=== EXERCISE OBJECTIVE ===
Copy out, character for character, every line of the material from the one containing "Switch to the" down to the one containing "Click the FME", both included.

[Target pointing data]
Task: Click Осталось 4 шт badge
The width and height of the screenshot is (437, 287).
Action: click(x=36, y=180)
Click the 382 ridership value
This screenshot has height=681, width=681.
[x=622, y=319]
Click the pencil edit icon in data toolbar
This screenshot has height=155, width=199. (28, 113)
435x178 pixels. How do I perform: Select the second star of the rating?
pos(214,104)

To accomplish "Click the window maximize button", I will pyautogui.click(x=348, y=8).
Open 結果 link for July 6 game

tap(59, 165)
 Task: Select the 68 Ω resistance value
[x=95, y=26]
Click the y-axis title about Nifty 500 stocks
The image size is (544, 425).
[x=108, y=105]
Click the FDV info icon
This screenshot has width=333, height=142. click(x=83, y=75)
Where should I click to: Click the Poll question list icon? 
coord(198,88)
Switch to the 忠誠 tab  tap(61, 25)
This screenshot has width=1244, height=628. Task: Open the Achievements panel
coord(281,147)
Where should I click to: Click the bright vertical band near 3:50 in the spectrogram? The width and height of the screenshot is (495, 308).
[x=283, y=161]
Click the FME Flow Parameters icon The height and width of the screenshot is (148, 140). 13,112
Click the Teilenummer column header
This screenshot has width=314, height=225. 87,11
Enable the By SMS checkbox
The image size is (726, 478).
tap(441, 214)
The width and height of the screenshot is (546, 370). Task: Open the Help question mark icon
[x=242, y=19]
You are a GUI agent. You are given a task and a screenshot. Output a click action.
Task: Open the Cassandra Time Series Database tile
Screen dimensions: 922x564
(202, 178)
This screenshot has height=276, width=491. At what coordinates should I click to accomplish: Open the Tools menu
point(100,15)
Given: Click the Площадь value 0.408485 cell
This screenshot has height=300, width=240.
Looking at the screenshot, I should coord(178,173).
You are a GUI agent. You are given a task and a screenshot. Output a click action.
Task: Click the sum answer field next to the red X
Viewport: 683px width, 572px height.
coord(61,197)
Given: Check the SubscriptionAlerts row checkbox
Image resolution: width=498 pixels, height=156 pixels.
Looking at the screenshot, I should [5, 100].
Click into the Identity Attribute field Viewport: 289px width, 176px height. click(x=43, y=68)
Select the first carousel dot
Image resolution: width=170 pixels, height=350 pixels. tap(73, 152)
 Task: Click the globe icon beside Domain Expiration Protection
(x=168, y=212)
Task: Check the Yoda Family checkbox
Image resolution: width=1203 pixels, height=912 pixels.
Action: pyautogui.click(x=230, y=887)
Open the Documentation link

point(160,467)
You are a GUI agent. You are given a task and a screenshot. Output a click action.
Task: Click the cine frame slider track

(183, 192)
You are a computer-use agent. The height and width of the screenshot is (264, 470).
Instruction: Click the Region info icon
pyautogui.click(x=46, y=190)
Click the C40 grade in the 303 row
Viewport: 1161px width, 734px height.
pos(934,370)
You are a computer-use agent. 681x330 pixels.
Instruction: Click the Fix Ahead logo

=== EXERCISE OUTPUT ===
Switch to the 忠誠 tab  tap(61, 25)
This screenshot has width=1244, height=628. Task: Open the Achievements panel
coord(281,147)
Where should I click to: Click the bright vertical band near 3:50 in the spectrogram? The width and height of the screenshot is (495, 308).
[x=283, y=161]
Click the FME Flow Parameters icon The height and width of the screenshot is (148, 140). 13,112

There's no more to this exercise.